Extrait fourni:
____

Dès 1987, Meirieu propose d’abandonner les termes « styles cognitifs, » « intelligences multiples » ou « profils pédagogiques » au profit de « stratégies d’apprentissage, » un changement qu’il juge fondamental. Travailler en termes de « stratégies d’apprentissage » implique de:
- Considérer simultanément la nature des problèmes, les ressources disponibles et leur utilisation optimale
- Intégrer l’existence des différences culturelles, socio-affectives et des acquis antérieurs
- Reconnaître la multiplicité des voies d’accès à la connaissance
- Refuser de catégoriser définitivement les individus par un diagnostic a priori
- Proposer des approches méthodologiques communes (« invariants structurels ») tout en étant attentif à la manière singulière dont chacun se les approprie (« variables sujets »)
- Diversifier sa panoplie méthodologique tout en suscitant chez les élèves une réflexion métacognitive
- Organiser régulièrement des « pauses méthodologiques » pour permettre à chaque élève de faire le point sur sa manière de travailler
- Transférer progressivement le pilotage de la différenciation du maître vers l’élève.

____

Données fournies:
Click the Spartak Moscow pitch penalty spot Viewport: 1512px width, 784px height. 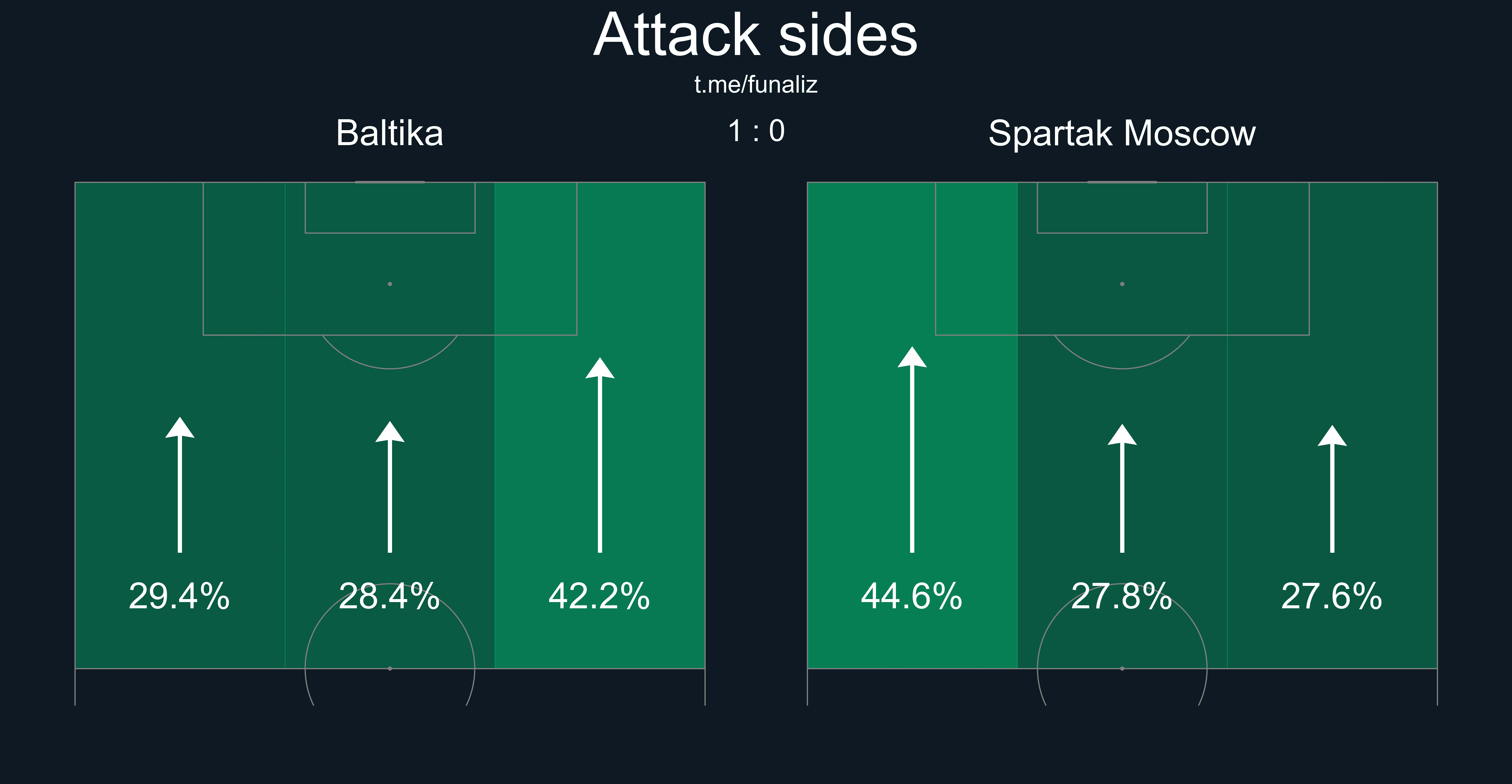coord(1122,284)
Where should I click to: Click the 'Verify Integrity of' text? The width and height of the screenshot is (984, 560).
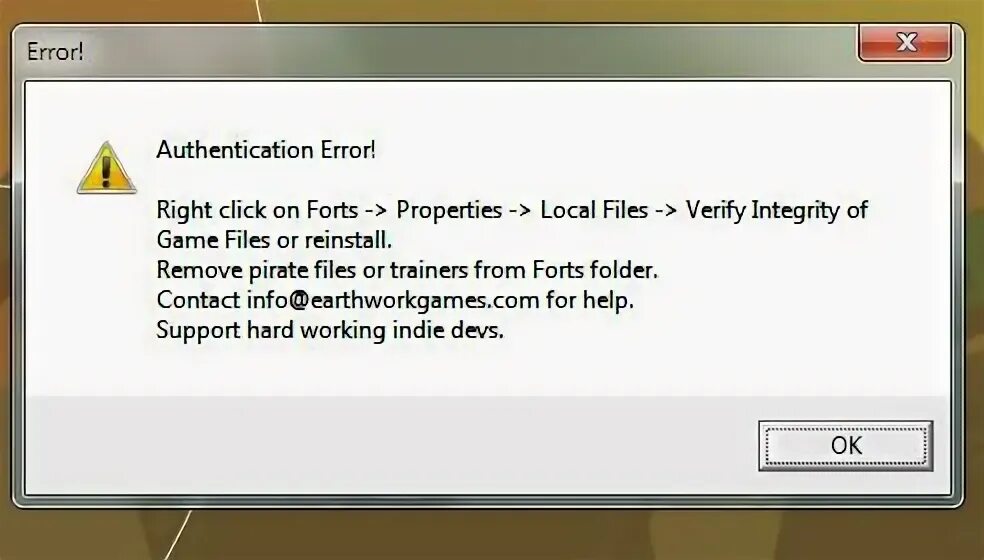point(777,210)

____

Consignes de travail:
• 1. Relevez, dans l'extrait consacré aux stratégies d'apprentissage, tous les termes que Meirieu propose d'abandonner.
• 2. Résumez l'extrait consacré aux stratégies d'apprentissage en deux phrases.
• 3. Recopiez le passage de l'extrait consacré aux stratégies d'apprentissage compris entre « - Diversifier sa » et « maître vers l’élève. », bornes incluses.
Appuyez-vous uniquement sur l'extrait consacré aux stratégies d'apprentissage.

Corrigé:
• 1. « styles cognitifs », « intelligences multiples », « profils pédagogiques »

• 2. Dès 1987, Meirieu propose de remplacer les termes « styles cognitifs », « intelligences multiples » ou « profils pédagogiques » par « stratégies d'apprentissage », un changement qu'il juge fondamental. Cette approche implique notamment d'intégrer les différences entre élèves sans les catégoriser définitivement, de diversifier les méthodes en suscitant une réflexion métacognitive et de transférer progressivement le pilotage de la différenciation du maître vers l'élève.

• 3.
- Diversifier sa panoplie méthodologique tout en suscitant chez les élèves une réflexion métacognitive
- Organiser régulièrement des « pauses méthodologiques » pour permettre à chaque élève de faire le point sur sa manière de travailler
- Transférer progressivement le pilotage de la différenciation du maître vers l’élève.